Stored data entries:
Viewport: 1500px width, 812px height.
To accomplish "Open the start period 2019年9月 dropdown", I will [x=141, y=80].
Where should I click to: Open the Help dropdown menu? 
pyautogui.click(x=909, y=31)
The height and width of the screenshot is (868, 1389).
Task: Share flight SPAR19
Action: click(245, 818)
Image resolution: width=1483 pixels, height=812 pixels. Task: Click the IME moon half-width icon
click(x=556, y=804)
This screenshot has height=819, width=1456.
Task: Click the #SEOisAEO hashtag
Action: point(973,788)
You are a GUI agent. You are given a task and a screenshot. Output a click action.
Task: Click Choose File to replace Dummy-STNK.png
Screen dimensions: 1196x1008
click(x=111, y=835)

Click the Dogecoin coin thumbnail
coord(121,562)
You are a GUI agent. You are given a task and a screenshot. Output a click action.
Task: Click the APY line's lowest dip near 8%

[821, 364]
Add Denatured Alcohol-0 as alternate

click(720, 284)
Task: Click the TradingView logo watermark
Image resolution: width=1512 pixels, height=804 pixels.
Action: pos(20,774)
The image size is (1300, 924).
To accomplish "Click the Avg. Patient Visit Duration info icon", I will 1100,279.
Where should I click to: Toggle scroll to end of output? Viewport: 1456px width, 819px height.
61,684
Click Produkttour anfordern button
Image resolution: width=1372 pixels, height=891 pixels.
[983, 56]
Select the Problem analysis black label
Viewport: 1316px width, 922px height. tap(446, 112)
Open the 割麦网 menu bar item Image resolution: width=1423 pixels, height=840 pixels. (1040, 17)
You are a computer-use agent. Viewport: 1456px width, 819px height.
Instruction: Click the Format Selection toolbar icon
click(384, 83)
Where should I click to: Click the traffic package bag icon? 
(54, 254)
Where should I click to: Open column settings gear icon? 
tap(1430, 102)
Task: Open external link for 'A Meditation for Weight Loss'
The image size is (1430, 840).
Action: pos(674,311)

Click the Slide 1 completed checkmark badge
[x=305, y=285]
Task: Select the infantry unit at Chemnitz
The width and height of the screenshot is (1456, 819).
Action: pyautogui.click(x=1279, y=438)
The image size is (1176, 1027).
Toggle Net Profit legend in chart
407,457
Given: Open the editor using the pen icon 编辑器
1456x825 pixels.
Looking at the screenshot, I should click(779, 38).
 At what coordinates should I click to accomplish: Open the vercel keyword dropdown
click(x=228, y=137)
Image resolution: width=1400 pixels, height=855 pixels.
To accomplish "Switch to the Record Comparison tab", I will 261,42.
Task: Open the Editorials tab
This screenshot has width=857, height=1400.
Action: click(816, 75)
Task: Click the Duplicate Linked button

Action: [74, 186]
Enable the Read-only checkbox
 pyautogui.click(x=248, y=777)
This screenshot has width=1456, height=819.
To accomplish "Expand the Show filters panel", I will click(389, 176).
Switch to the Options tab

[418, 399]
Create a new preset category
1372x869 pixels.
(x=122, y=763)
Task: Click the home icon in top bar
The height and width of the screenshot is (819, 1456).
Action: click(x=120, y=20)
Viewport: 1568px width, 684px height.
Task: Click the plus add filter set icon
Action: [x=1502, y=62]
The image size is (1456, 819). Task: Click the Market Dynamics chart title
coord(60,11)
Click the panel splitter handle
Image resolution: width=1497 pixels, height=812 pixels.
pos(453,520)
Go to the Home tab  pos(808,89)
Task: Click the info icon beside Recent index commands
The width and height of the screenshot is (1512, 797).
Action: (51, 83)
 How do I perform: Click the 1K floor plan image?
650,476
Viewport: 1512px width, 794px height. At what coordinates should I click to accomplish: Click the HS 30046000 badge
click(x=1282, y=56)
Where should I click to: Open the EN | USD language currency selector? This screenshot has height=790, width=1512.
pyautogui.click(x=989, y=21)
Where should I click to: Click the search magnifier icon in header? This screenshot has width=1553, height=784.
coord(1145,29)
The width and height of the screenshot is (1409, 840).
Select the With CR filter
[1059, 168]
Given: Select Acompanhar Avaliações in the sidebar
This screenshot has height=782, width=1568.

▶ _The task_: The records above must be written out again exactly.

▶ _Solution below_:
Viewport: 1500px width, 812px height.
To accomplish "Open the start period 2019年9月 dropdown", I will [x=141, y=80].
Where should I click to: Open the Help dropdown menu? 
pyautogui.click(x=909, y=31)
The height and width of the screenshot is (868, 1389).
Task: Share flight SPAR19
Action: click(245, 818)
Image resolution: width=1483 pixels, height=812 pixels. Task: Click the IME moon half-width icon
click(x=556, y=804)
This screenshot has height=819, width=1456.
Task: Click the #SEOisAEO hashtag
Action: point(973,788)
You are a GUI agent. You are given a task and a screenshot. Output a click action.
Task: Click Choose File to replace Dummy-STNK.png
Screen dimensions: 1196x1008
click(x=111, y=835)

Click the Dogecoin coin thumbnail
coord(121,562)
You are a GUI agent. You are given a task and a screenshot. Output a click action.
Task: Click the APY line's lowest dip near 8%

[821, 364]
Add Denatured Alcohol-0 as alternate

click(720, 284)
Task: Click the TradingView logo watermark
Image resolution: width=1512 pixels, height=804 pixels.
Action: pos(20,774)
The image size is (1300, 924).
To accomplish "Click the Avg. Patient Visit Duration info icon", I will 1100,279.
Where should I click to: Toggle scroll to end of output? Viewport: 1456px width, 819px height.
61,684
Click Produkttour anfordern button
Image resolution: width=1372 pixels, height=891 pixels.
[983, 56]
Select the Problem analysis black label
Viewport: 1316px width, 922px height. tap(446, 112)
Open the 割麦网 menu bar item Image resolution: width=1423 pixels, height=840 pixels. (1040, 17)
You are a computer-use agent. Viewport: 1456px width, 819px height.
Instruction: Click the Format Selection toolbar icon
click(384, 83)
Where should I click to: Click the traffic package bag icon? 
(54, 254)
Where should I click to: Open column settings gear icon? 
tap(1430, 102)
Task: Open external link for 'A Meditation for Weight Loss'
The image size is (1430, 840).
Action: pos(674,311)

Click the Slide 1 completed checkmark badge
[x=305, y=285]
Task: Select the infantry unit at Chemnitz
The width and height of the screenshot is (1456, 819).
Action: pyautogui.click(x=1279, y=438)
The image size is (1176, 1027).
Toggle Net Profit legend in chart
407,457
Given: Open the editor using the pen icon 编辑器
1456x825 pixels.
Looking at the screenshot, I should click(779, 38).
 At what coordinates should I click to accomplish: Open the vercel keyword dropdown
click(x=228, y=137)
Image resolution: width=1400 pixels, height=855 pixels.
To accomplish "Switch to the Record Comparison tab", I will 261,42.
Task: Open the Editorials tab
This screenshot has width=857, height=1400.
Action: click(816, 75)
Task: Click the Duplicate Linked button

Action: [74, 186]
Enable the Read-only checkbox
 pyautogui.click(x=248, y=777)
This screenshot has width=1456, height=819.
To accomplish "Expand the Show filters panel", I will click(389, 176).
Switch to the Options tab

[418, 399]
Create a new preset category
1372x869 pixels.
(x=122, y=763)
Task: Click the home icon in top bar
The height and width of the screenshot is (819, 1456).
Action: click(x=120, y=20)
Viewport: 1568px width, 684px height.
Task: Click the plus add filter set icon
Action: [x=1502, y=62]
The image size is (1456, 819). Task: Click the Market Dynamics chart title
coord(60,11)
Click the panel splitter handle
Image resolution: width=1497 pixels, height=812 pixels.
pos(453,520)
Go to the Home tab  pos(808,89)
Task: Click the info icon beside Recent index commands
The width and height of the screenshot is (1512, 797).
Action: (51, 83)
 How do I perform: Click the 1K floor plan image?
650,476
Viewport: 1512px width, 794px height. At what coordinates should I click to accomplish: Click the HS 30046000 badge
click(x=1282, y=56)
Where should I click to: Open the EN | USD language currency selector? This screenshot has height=790, width=1512.
pyautogui.click(x=989, y=21)
Where should I click to: Click the search magnifier icon in header? This screenshot has width=1553, height=784.
coord(1145,29)
The width and height of the screenshot is (1409, 840).
Select the With CR filter
[1059, 168]
Given: Select Acompanhar Avaliações in the sidebar
This screenshot has height=782, width=1568.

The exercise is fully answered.